Predictably, partisans cannot agree when this trend started or who is to blame. Conservatives blame the divisive Roe v. Waderuling in 1973 and the rejection of nominee Robert Bork in 1987. Liberals will point to the arbitrary 2000 decision in Bush v. Gore, which handed the presidency to the Republican nominee. Suffice to say, there is plenty of blame to go around.
The result is to make the Supreme Court as divided along partisan (or, perhaps more accurately, tribal) lines as the country at large. Almost all of the 5-to-4 decisions of the last term featured a predictable constellation of “Republican” justices voting against “Democratic” justices. Given the intensive ideological screening of nominees now routine on both sides, it is almost impossible to imagine a Republican-appointed justice such as David Souter establishing a liberal voting record, or a Democratic-appointed justice like Byron R. White establishing a conservative record.
More’s the pity. Because, if the Supreme Court is seen as a legislative, not a judicial, body, then it will fall as far in public esteem as Congress has already done. President Donald Trump made a revealing slip in 2016 when he referred to judges signing “bills.” If they are merely legislators in black robes, then their decisions will not command the respect that the court needs to function.
Sadly, the confirmation of Kavanaugh is likely to accelerate the court’s slide into dysfunction and disrepute. If the judge is genuinely innocent – and it is true that the accusations made by Christine Blasey Ford are uncorroborated, if credible – then I can understand his anger at being falsely accused. But he went too far in raining partisan fire and fury on Democrats, trafficking in conspiracy theories by claiming his ordeal was payback for the impeachment of Bill Clinton and the inauguration of Donald Trump, and seemingly threatening revenge (“what goes around comes around”) on his tormentors.
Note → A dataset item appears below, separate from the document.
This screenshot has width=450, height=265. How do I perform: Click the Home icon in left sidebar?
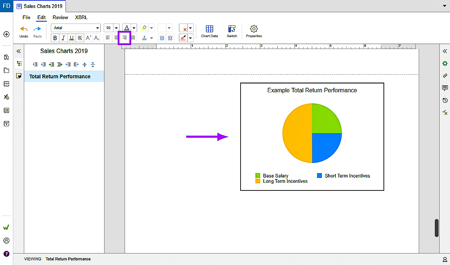(x=6, y=57)
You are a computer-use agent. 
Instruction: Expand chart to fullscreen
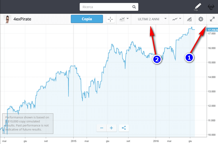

Even Kavanaugh recognized that he erred. What other Supreme Court nominee has ever felt compelled to write an op-ed assuring the country, “I am an independent, impartial judge”? But like a president proclaiming “I am not a crook,” a judge proclaiming “I am not a partisan” sends another message altogether. All the more so given that this article appeared in the conservative opinion pages of the Wall Street Journal. This, after Kavanaugh had granted an interview to the even more right-wing Fox News, further casts his objectivity and judgment into doubt.
There are, moreover, questions about his honesty that remain troubling. How could he deny he ever “attended a gathering like the one Dr. Ford describes” when his own calendar makes clear he attended such gatherings? How could he claim that his yearbook inscription “Renate Alumnius” was a term of affection – not, as so obviously the case, a crude sexual boast? And how could he rule out the possibility that he suffered blackouts while under the influence when even his own college drinking buddies believe he is lying?
That said, it is not an easy decision. No women have appeared to accuse Kavanaugh of sexual misconduct since he left college – and even the allegations that concern his youth are hardly proven. Some, in fact, have been largely disproven. He has apparently led a blameless life as an adult, and he is eminently qualified. Like the retired Justice John Paul Stevens, I was prepared to support Kavanaugh were it not for his dismaying confirmation performance. But I can understand senators such as Flake and Collins reaching a different conclusion in good faith. What I can’t understand is how so many senators can outsource their thinking to their political parties.